◆ **Dataset content**:
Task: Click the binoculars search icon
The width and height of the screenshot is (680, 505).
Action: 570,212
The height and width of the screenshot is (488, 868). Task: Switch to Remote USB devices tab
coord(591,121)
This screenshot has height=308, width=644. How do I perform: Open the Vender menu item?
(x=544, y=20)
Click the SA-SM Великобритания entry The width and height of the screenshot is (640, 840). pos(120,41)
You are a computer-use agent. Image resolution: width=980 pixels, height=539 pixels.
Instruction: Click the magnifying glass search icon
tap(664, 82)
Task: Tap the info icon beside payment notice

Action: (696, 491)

---

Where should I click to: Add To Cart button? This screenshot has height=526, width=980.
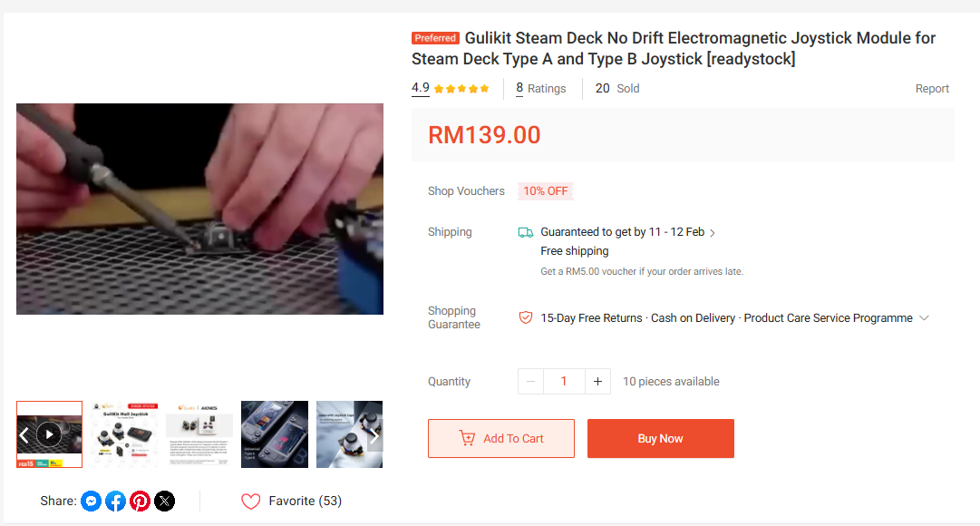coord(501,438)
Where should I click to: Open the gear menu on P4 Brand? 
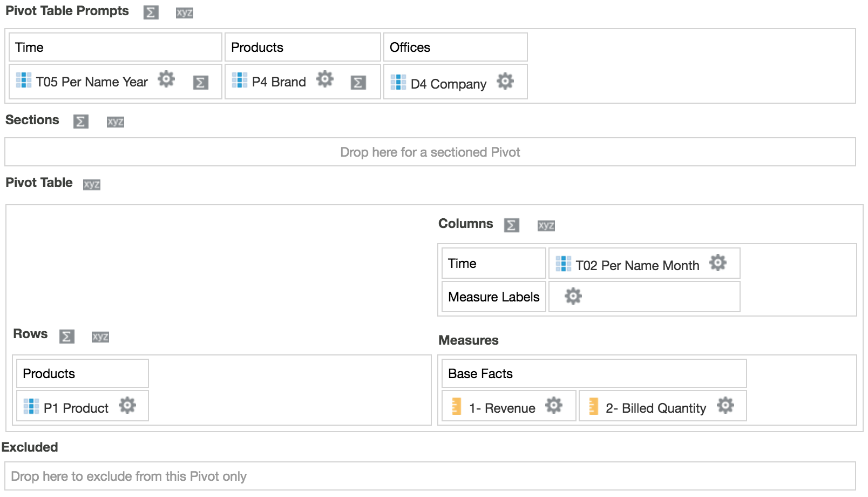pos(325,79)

◆ **Task prompt**: When the line with "Task: Click the binoculars search icon" is reached in the data above, begin copying, and stop after the line with "Click the SA-SM"; copy each line exactly, both ends included.

◆ **Result of this exercise**:
Task: Click the binoculars search icon
The width and height of the screenshot is (680, 505).
Action: 570,212
The height and width of the screenshot is (488, 868). Task: Switch to Remote USB devices tab
coord(591,121)
This screenshot has height=308, width=644. How do I perform: Open the Vender menu item?
(x=544, y=20)
Click the SA-SM Великобритания entry The width and height of the screenshot is (640, 840). pos(120,41)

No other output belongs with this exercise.